Managers are seeking creative ways to minimize "test tube touch-points" while maximizing the number of tests and information available from each tube across the enterprise. By isolating and diverting lavender tubes, which typically make up 25-30 percent of all tubes, serum line sample tube throughputs also will be enhanced. There will be fewer manual staff interventions in re-routing lavender top tubes, and rack/track space for serum tubes will be maximized.
The pairing of decision logic (intelligent) software within the integrated lavender top automation platform provides yet another level of efficiency. Intelligent software automates both sample routing and data decisions through the use of decision logic rules. This further integrates the A1c workstation, introduces comprehensive data review (both CBC and A1c) and further maximizes use of staffing (single dedicated operator for lavender top line). The application of the user-defined rules further improves consistency and effectiveness in the data review process by adding a level of standardization among staff and shifts and introducing autovalidation. Autovalidation further maximizes result turnaround as 70-80 percent of hematology results and 70-90 percent of A1c results can be charted without manual technical review. A library of system rules drives sample analyses and improves efficiencies in laboratory operations. Rules can be simple or complex based on the laboratory's best practices and unique workflow. For instance, rules can be written to include non-numeric as well as patient demographics data and in the absence of a test order, can drive the automatic addition of another test.

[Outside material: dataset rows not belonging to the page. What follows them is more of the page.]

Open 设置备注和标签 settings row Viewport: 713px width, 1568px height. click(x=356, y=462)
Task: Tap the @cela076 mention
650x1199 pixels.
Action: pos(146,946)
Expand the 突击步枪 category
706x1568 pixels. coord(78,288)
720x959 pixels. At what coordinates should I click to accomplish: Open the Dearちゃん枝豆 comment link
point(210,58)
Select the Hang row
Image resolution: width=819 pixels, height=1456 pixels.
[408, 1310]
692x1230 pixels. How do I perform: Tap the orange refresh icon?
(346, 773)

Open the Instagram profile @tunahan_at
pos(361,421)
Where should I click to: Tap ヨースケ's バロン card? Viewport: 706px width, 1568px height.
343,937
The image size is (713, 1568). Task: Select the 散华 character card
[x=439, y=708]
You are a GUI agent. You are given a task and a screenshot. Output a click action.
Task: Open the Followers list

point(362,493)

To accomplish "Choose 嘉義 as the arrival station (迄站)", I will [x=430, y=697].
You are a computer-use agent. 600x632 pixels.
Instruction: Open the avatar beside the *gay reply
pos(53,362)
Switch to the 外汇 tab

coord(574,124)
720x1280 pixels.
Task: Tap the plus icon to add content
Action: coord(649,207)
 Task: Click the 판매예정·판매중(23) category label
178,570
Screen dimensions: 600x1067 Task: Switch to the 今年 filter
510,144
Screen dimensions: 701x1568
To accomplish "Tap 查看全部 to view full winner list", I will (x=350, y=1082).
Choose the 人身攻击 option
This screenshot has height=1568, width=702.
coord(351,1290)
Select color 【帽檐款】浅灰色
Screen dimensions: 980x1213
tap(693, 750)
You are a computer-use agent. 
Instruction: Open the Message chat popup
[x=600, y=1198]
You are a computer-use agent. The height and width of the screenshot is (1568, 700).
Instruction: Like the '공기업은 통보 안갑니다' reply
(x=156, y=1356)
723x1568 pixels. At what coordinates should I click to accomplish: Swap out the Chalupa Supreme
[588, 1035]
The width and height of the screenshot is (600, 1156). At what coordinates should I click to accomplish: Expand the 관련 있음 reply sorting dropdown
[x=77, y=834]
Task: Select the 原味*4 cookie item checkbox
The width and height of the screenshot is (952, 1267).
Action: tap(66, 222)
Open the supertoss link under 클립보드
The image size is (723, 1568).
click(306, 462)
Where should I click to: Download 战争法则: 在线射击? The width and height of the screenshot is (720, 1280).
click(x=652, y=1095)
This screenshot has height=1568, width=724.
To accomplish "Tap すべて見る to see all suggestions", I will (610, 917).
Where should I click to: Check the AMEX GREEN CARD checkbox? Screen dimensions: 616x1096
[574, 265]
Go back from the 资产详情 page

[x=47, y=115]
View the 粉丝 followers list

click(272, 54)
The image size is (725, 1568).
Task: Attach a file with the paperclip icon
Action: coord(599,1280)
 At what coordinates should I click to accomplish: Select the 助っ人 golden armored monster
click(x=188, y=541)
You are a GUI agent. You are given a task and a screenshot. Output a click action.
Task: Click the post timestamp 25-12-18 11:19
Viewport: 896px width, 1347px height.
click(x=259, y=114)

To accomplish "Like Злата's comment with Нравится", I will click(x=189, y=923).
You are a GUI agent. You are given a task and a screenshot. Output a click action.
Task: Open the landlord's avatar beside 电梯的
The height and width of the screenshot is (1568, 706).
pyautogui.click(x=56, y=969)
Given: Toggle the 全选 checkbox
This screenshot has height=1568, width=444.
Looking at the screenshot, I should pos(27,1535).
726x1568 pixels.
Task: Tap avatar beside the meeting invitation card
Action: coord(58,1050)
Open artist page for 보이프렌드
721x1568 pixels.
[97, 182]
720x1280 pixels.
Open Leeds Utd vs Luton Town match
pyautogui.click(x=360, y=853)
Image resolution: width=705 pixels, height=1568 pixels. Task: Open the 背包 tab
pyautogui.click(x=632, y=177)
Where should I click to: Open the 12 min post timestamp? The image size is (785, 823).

The impact of integrated lavender top system in consolidating testing and result standardization can be realized in multiple laboratory environments. Integrated Delivery Network (IDN) laboratories and hospital networks will see a benefit from the standardized sample and data handling processes that this integrated solution can bring.
Data review and decisions related to release is a time-consuming, paper-laden and error-prone process, especially with HPLC A1c testing. This new integrated automation provides relief and eliminates the waste and error from manual data review and decision processes.
The integrated lavender top automation system will allow more testing from a single EDTA tube and less draw volume from patient. Some of these tests include the high volume hematology profiles (CBC, Retic, Diff, sickle, ESR) as well as diabetes testing (A1c). This integration provides a greater level of efficiency in processes associated with pre- and post- analytical sample management. Dedicated lavender top sample testing and management means reduction in draw volume from patients and fewer tubes getting lost in the process of testing
Quality control is the essence of assuring quality results and clinical information. The inclusion of quality control logic rules within the intelligent software provides yet another level of efficiency. This software can evaluate QC across all labs, shifts, and technologists. It also standardizes QC qualification, enabling the measurement of instrument precision across the integrated system. This information provides the ability to quickly identify QC trends (proactively versus retrospectively) to minimize risk to patient reporting.
By standardizing instrument platforms, clinical and quality control information integration, and advanced technologies, clinical laboratories can achieve unexpected levels of optimization for laboratory operations that literally transform their productivity. This transformation can include improved testing, optimized workflow through waste reduction and building capacity for future laboratory growth.
Nilam Patel, senior product manager, Laboratory Automation Solutions, oversees Sysmex America's laboratory-automation product line and Lavender Top Management initiatives.